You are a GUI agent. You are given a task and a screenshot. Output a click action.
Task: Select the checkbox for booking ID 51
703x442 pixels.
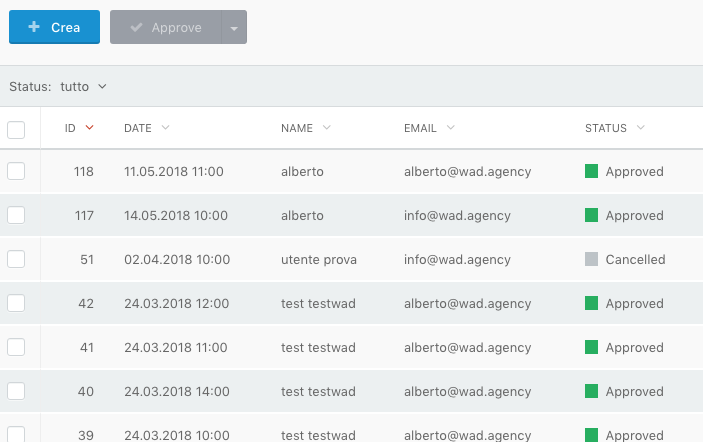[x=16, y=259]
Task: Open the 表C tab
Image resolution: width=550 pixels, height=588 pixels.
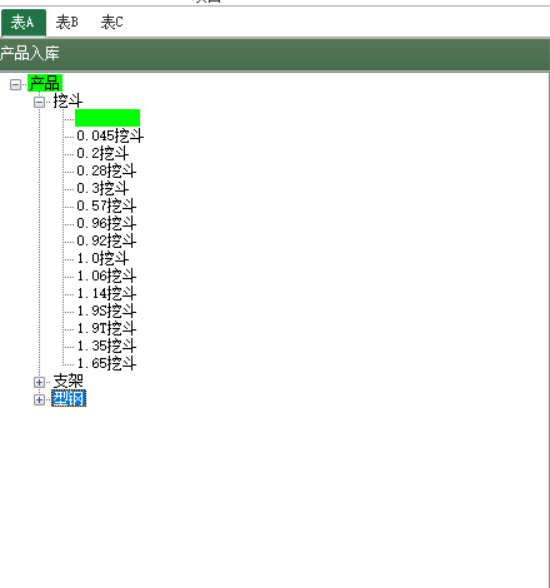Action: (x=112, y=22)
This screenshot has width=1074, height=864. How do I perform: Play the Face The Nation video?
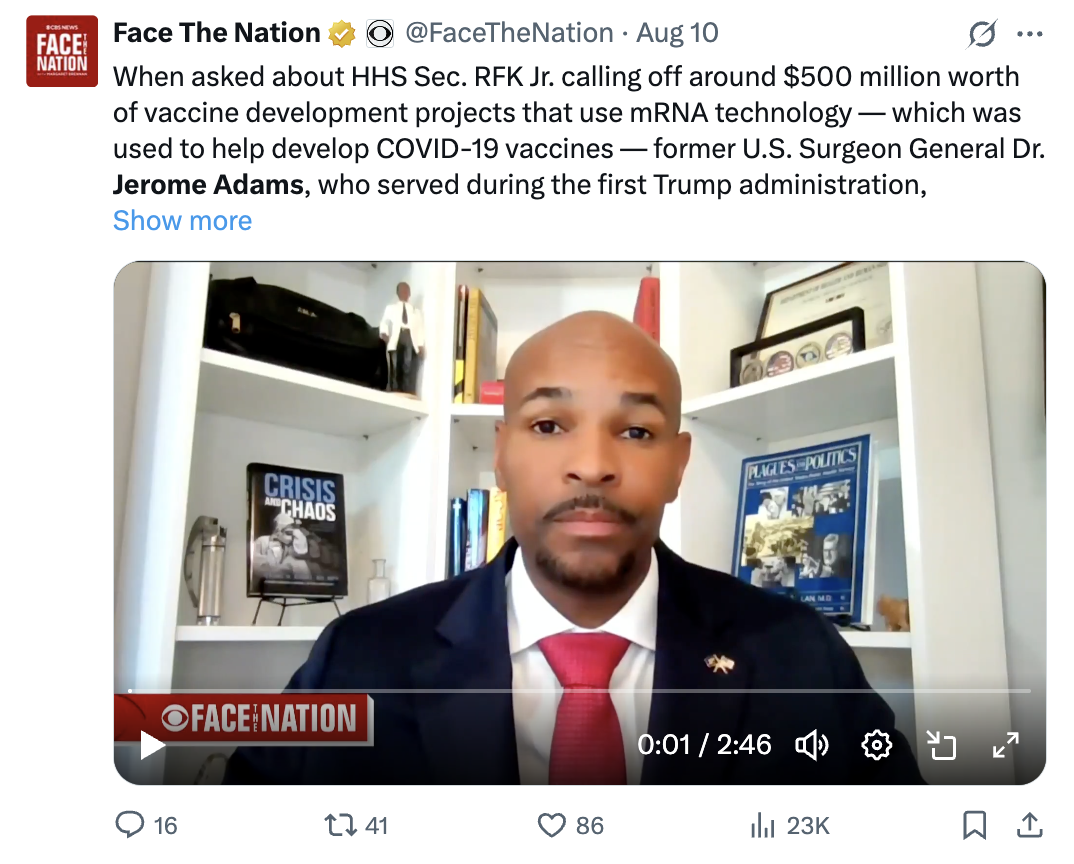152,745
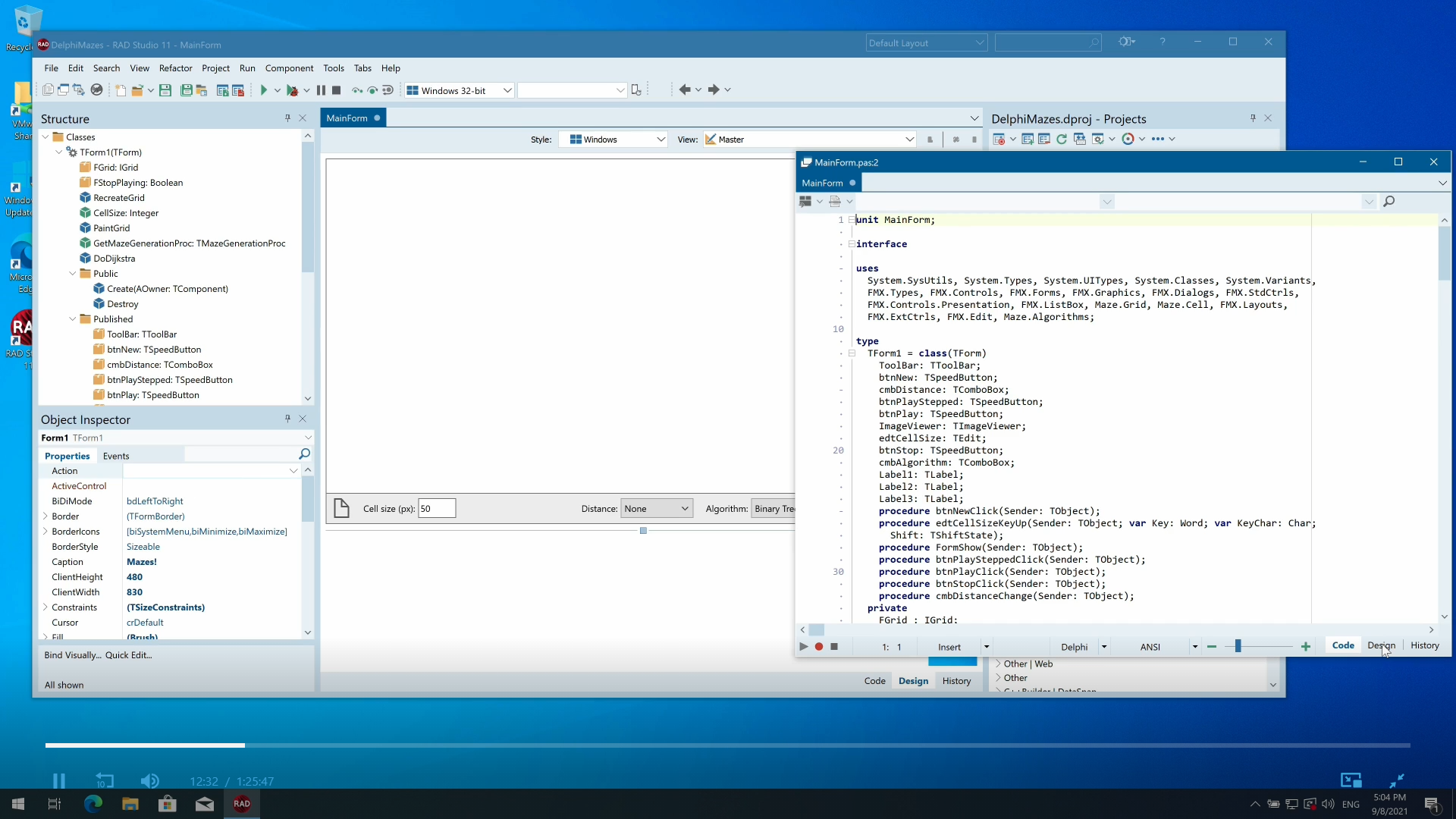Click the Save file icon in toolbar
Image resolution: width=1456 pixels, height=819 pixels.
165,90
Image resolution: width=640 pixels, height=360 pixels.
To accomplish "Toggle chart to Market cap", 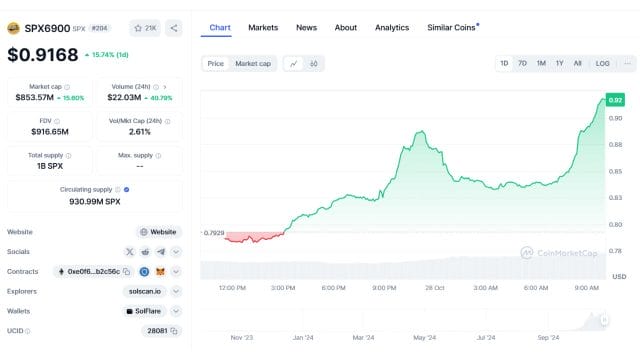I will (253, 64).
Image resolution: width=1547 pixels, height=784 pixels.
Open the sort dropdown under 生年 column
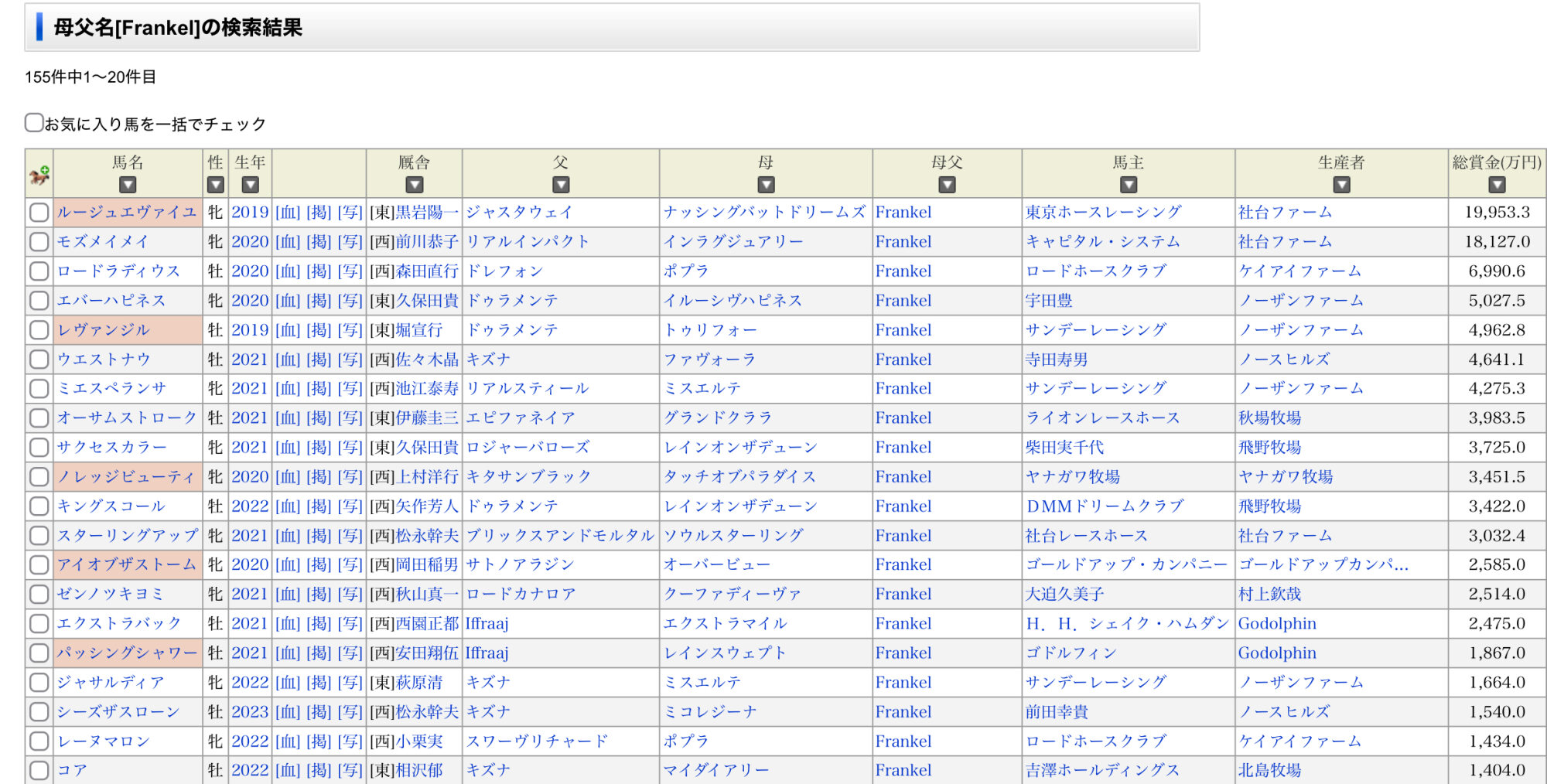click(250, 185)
+++
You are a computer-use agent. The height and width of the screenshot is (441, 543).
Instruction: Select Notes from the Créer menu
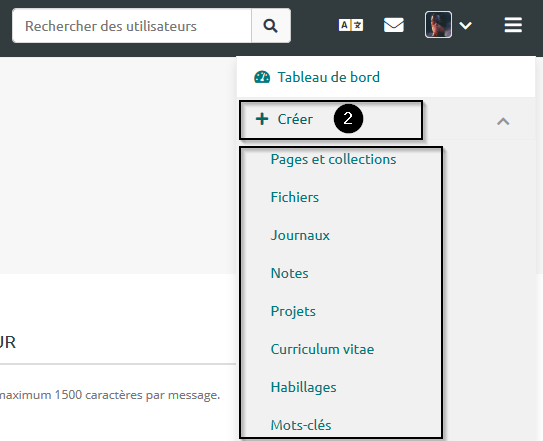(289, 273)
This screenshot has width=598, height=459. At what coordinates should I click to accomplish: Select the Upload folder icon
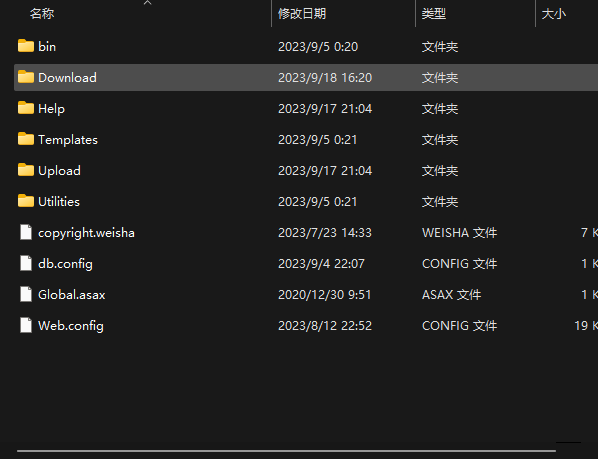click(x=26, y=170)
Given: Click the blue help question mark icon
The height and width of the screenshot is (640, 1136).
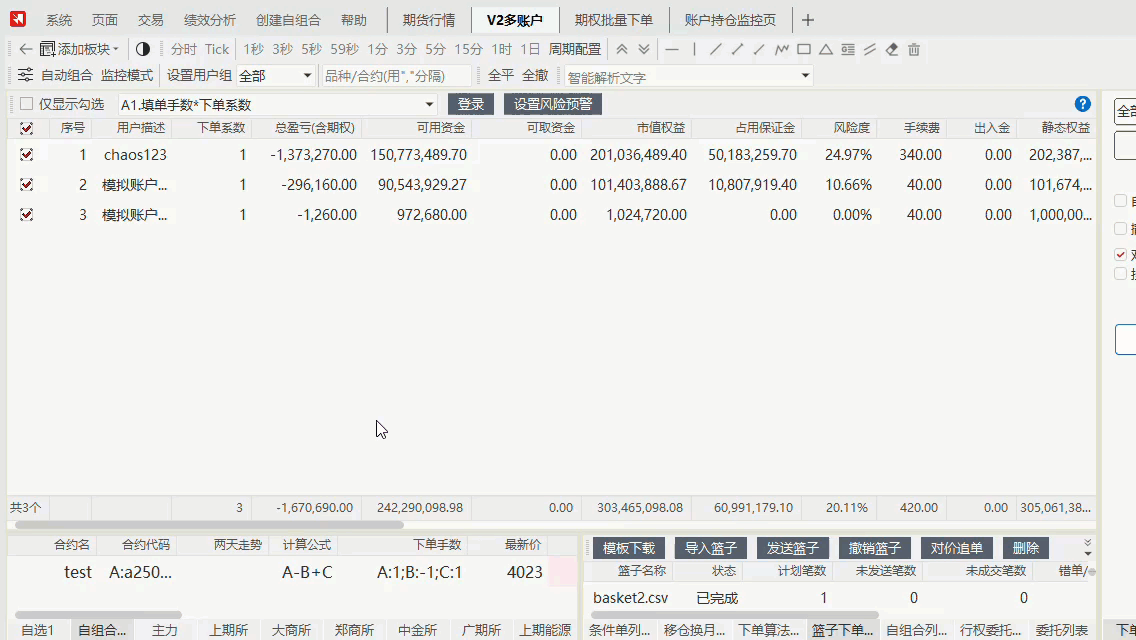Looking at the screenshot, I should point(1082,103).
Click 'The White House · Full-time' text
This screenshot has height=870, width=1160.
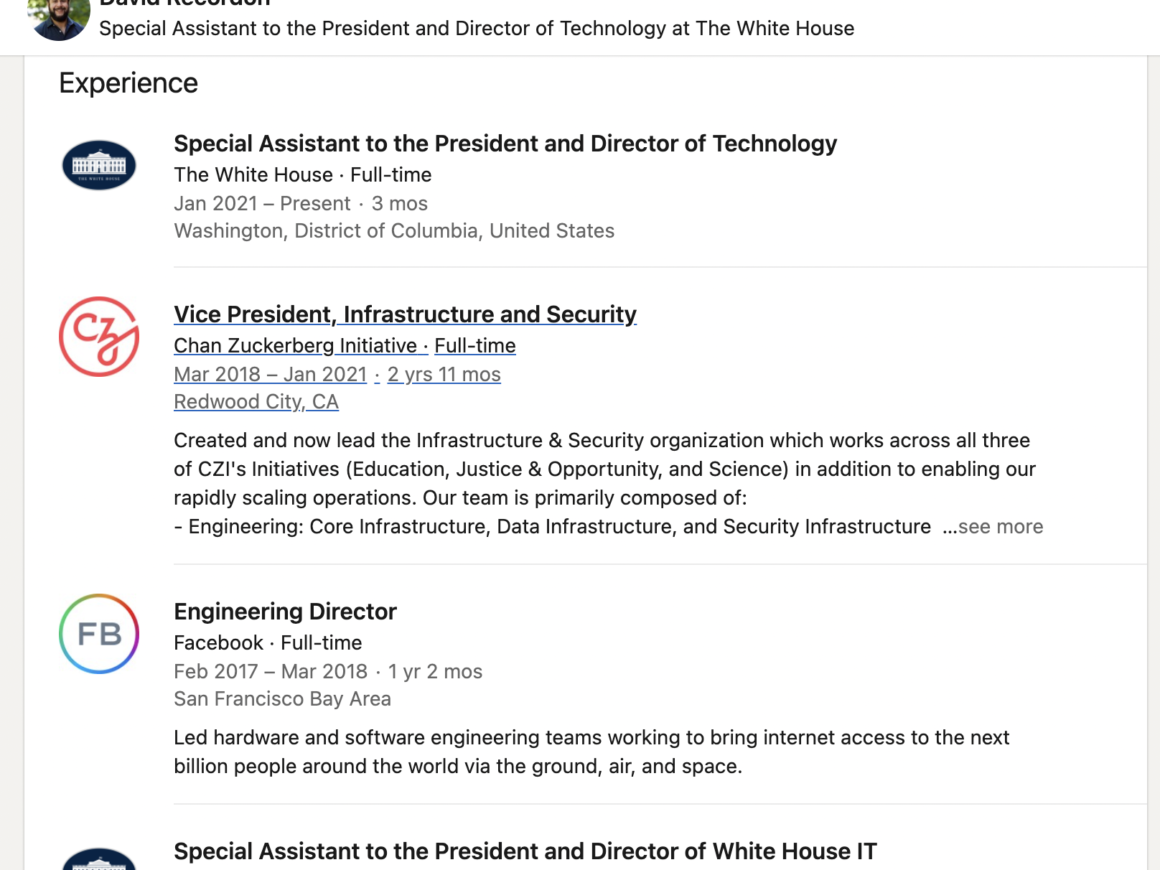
+++
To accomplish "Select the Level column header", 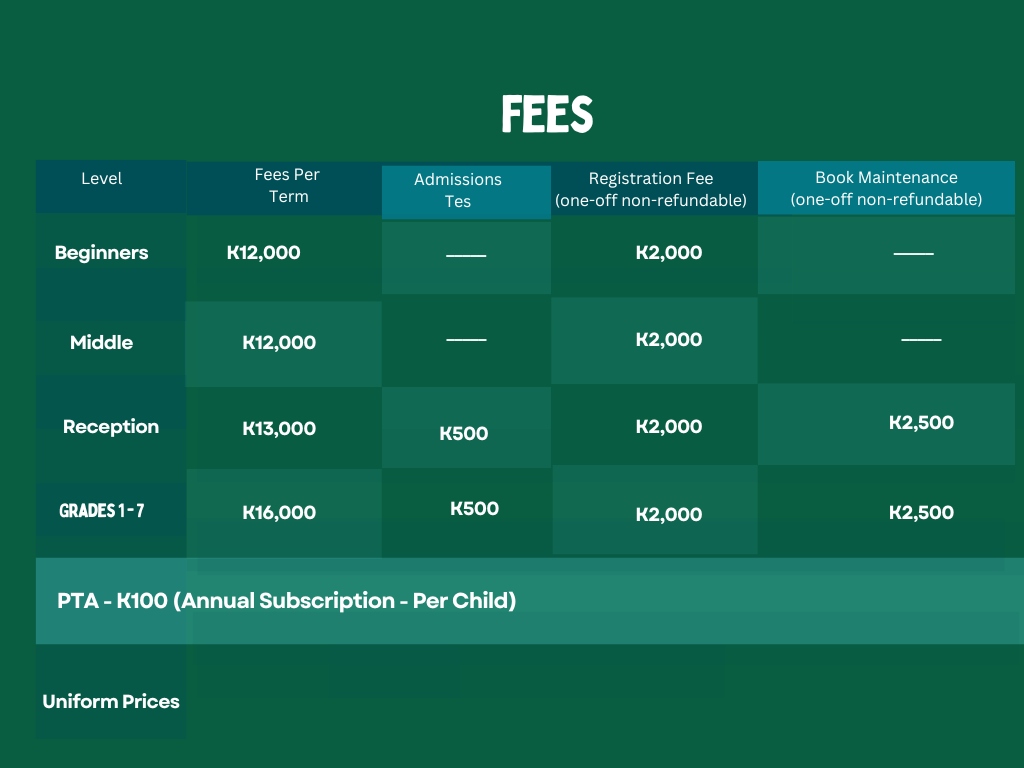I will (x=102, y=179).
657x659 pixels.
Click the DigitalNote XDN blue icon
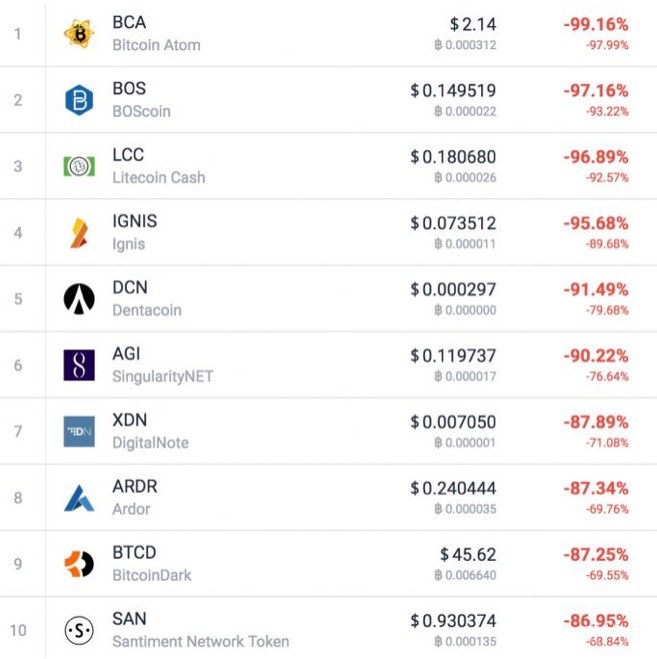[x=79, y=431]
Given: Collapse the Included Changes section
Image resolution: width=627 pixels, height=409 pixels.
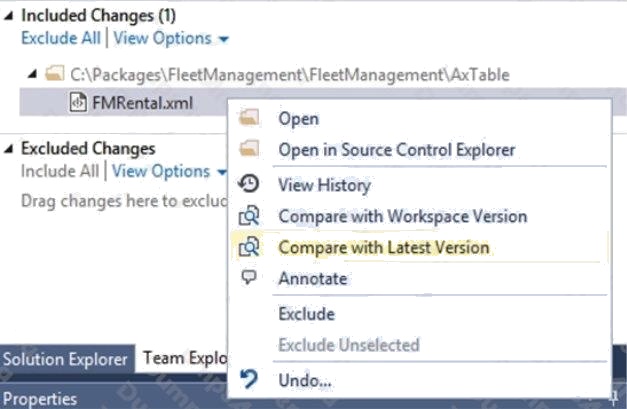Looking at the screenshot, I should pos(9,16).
+++
**Directions for this task**.
Convert the material starting at the line containing "Click 'The White House · Full-time' text" and ending at the line containing "This screenshot has height=870, width=1160." into a numbered list, omitting any blank lines.

**Exercise response**.
1. Click 'The White House · Full-time' text
2. This screenshot has height=870, width=1160.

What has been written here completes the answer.